There’s always a contestable boundary between what is and is not clutter, based on how the evidence of efficacy for an individual item is evaluated and the level of performance variability of the activity.
There’s also a grey area between clutter and not-clutter where items have a safety benefit under some circumstances, but are frequently applied in circumstances or ways where this benefit isn’t realised.
Checklists are an example of a practice in this grey area. There’s considerable evidence that checklists can be very effective in some situations, but also evidence that they’re sometimes not effective at all.
It’s likely there are many examples within your organisation of safety requirements which can effectively contribute to the safety of work one day, and to safety clutter the next. So, the real question we should be asking is, how we can make our safety work activities less likely to ever become safety clutter?

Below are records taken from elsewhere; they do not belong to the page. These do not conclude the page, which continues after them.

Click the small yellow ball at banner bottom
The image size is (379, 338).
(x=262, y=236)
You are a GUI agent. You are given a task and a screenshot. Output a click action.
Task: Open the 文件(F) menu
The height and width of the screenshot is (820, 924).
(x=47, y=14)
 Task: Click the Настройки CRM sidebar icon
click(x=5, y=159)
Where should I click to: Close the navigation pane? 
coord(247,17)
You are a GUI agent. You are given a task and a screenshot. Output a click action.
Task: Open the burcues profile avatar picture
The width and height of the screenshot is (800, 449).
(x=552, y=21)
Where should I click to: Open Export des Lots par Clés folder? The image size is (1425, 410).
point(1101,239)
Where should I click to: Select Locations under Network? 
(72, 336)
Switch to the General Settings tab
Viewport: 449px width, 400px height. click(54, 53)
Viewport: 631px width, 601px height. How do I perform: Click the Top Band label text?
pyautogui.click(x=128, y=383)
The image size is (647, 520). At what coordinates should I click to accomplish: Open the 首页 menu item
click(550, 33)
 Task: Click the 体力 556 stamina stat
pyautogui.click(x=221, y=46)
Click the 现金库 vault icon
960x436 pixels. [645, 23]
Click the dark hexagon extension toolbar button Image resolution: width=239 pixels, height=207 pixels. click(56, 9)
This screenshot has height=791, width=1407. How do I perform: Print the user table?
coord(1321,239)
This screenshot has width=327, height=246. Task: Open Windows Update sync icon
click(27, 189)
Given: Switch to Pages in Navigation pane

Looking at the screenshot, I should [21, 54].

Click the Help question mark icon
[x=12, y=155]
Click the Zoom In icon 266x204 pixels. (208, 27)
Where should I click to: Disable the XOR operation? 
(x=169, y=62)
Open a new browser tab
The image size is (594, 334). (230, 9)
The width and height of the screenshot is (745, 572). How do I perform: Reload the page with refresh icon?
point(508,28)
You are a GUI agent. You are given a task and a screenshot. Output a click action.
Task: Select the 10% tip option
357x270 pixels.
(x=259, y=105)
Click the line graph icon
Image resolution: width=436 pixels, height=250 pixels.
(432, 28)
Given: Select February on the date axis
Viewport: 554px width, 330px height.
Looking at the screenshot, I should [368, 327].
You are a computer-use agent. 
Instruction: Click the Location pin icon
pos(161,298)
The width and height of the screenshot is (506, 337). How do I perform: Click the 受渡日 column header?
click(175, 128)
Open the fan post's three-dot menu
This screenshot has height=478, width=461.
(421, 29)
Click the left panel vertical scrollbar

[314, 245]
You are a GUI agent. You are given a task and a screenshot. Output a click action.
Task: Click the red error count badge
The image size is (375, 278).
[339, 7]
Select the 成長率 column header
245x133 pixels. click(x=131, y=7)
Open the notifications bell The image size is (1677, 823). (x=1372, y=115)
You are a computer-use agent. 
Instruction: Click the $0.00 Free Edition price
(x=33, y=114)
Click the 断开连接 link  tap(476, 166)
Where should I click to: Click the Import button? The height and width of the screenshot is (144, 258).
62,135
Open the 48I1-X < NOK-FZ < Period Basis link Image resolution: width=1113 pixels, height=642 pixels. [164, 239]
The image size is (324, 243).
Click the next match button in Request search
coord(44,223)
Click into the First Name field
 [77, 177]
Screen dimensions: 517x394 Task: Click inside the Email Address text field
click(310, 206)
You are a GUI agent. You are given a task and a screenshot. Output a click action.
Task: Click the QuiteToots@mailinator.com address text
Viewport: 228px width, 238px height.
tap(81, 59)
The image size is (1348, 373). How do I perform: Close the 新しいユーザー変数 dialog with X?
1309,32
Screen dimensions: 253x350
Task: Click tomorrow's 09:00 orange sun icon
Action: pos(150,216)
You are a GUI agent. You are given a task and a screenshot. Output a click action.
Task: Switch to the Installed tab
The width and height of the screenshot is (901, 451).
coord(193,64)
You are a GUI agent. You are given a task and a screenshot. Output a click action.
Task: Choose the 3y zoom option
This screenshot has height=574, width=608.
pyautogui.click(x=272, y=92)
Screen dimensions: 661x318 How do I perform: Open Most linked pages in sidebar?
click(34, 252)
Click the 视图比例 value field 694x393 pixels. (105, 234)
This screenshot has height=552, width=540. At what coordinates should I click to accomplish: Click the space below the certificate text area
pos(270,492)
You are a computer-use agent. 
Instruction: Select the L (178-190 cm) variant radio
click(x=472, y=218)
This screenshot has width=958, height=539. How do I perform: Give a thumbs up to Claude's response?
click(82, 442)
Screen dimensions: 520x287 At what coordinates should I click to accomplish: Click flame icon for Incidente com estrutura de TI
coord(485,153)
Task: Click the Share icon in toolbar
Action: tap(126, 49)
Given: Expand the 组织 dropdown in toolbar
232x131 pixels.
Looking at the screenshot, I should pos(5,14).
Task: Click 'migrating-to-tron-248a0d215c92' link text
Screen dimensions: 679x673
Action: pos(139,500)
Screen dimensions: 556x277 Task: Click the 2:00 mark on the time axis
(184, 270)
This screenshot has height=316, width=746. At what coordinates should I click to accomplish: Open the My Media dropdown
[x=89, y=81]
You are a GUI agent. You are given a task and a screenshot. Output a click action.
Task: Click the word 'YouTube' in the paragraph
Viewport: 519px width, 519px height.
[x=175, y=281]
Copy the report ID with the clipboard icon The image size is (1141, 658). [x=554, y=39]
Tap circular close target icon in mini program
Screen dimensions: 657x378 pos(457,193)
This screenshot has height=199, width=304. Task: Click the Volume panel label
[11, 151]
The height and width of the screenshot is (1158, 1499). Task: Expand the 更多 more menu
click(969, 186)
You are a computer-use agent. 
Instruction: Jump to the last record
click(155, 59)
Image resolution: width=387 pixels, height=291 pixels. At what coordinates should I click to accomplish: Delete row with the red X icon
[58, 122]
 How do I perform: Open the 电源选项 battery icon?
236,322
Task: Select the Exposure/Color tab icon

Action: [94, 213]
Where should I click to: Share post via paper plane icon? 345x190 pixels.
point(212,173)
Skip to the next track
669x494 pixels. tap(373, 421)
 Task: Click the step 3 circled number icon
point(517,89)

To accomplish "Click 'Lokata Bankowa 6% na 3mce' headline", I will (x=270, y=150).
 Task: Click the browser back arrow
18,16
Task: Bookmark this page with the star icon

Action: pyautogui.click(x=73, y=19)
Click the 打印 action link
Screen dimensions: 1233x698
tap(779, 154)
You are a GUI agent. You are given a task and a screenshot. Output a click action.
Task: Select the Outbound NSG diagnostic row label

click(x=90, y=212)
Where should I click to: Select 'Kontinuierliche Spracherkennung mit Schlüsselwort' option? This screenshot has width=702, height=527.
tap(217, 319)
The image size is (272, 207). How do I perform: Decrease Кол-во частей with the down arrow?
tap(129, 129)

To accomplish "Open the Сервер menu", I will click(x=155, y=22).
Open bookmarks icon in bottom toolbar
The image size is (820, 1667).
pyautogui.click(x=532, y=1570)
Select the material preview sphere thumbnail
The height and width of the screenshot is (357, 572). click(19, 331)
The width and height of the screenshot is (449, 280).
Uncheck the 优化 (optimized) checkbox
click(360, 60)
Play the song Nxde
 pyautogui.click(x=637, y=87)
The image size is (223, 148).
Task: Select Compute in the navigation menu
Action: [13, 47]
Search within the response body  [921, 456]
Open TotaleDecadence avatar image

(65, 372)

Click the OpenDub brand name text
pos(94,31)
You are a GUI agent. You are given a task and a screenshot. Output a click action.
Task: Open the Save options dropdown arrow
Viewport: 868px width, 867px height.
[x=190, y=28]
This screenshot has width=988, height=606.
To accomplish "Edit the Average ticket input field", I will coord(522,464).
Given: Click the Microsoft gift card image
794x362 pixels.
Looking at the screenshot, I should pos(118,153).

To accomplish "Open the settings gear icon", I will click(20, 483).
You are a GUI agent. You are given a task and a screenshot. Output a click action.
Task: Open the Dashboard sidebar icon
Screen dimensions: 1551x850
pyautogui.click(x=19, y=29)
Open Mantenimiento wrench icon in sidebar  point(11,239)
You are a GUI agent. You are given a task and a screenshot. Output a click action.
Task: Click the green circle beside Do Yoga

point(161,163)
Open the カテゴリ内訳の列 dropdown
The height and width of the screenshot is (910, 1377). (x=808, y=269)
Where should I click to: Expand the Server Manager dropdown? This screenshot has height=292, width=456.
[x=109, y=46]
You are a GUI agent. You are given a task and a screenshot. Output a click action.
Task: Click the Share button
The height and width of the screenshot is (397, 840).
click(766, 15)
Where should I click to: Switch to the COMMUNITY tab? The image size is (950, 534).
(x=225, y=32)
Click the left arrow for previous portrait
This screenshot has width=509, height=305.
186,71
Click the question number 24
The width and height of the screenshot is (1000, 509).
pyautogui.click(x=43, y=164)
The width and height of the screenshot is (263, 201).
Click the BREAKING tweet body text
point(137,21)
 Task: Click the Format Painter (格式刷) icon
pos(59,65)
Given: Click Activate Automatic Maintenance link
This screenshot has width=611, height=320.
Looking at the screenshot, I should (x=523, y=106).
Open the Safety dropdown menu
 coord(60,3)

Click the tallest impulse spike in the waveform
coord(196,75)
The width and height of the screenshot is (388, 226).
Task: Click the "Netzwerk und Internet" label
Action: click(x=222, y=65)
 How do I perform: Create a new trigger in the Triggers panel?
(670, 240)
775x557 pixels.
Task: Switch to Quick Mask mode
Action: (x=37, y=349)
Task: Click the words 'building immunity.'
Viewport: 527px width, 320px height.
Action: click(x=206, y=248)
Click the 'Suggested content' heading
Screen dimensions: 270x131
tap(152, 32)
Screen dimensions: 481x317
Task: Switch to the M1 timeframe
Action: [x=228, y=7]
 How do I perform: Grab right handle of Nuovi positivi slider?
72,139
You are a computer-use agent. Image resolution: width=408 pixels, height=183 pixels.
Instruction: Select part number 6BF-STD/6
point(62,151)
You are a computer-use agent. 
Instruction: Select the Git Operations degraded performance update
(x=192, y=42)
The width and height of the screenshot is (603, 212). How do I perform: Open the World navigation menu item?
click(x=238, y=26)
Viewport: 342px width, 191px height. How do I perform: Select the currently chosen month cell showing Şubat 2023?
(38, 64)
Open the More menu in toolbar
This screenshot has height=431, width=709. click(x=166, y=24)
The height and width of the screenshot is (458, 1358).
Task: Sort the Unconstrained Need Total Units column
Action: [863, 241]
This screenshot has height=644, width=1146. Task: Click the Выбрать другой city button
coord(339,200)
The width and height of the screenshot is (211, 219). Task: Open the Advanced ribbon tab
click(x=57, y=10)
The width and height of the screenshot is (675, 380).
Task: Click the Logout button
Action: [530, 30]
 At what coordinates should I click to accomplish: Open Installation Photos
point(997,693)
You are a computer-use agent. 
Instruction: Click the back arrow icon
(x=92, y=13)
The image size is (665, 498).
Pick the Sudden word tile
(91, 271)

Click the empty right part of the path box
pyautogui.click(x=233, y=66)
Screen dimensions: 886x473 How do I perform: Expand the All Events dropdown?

Conversations about clutter
Safety clutter is not inevitable, but it is impossible to eliminate because that’s the way organisations function. However, there are clear steps we can take to avoid creating excess safety pressure from adding unhelpful safety requirements and processes into the system. In other words, to disengage the ratchet effect.
Safety professionals shouldn’t be afraid to introduce a discussion around safety clutter into management teams and the workforce. Listen to their answers. Listen when people tell you that a process or form is rubbish. Process owners won’t enjoy hearing that their process is ineffective or ignored, but it’s better than them not hearing it and believing in a different reality – that helps no one.
Encourage conversations about safety at all levels. What you think as a safety professional is important is likely to be different from the experience of workers who complete the task. Be curious. Ask people to share their honest experience of safety management activities and whether they believe they have an impact.
Run an experiment
Ask people directly what they would like to start doing/stop doing, or do more of/do less of, when it comes to safety activities. Encourage managers to ask their workers, “What is the least valuable thing I ask you to do here each day?”
You will soon identify some low hanging fruit, namely any safety activity where there’s a:
- low contribution to the safety of work;
- high confidence in this low contribution; and
- high consensus in the low contribution and high confidence.
Where there’s clear consensus among all stakeholders that a process or activity is safety clutter, there’s an opportunity to remove or significantly re-engineer it. Think of it as a micro-experiment.
1 Rae, A. J., Provan, D. J., Weber, D. E., & Dekker, S. W. A. (2018). Safety clutter: the accumulation and persistence of ‘safety’ work that does not contribute to operational safety. Policy and Practice in Health and Safety, 16(2), 194-211.
2 Rae, A., & Provan, D. (2019). Safety work versus the safety of work. Safety science, 111, 119-127.
Melbourne-based David Provan is managing director of Forge Works. He will be a keynote speaker at the 2021 Safeguard National Health & Safety Conference.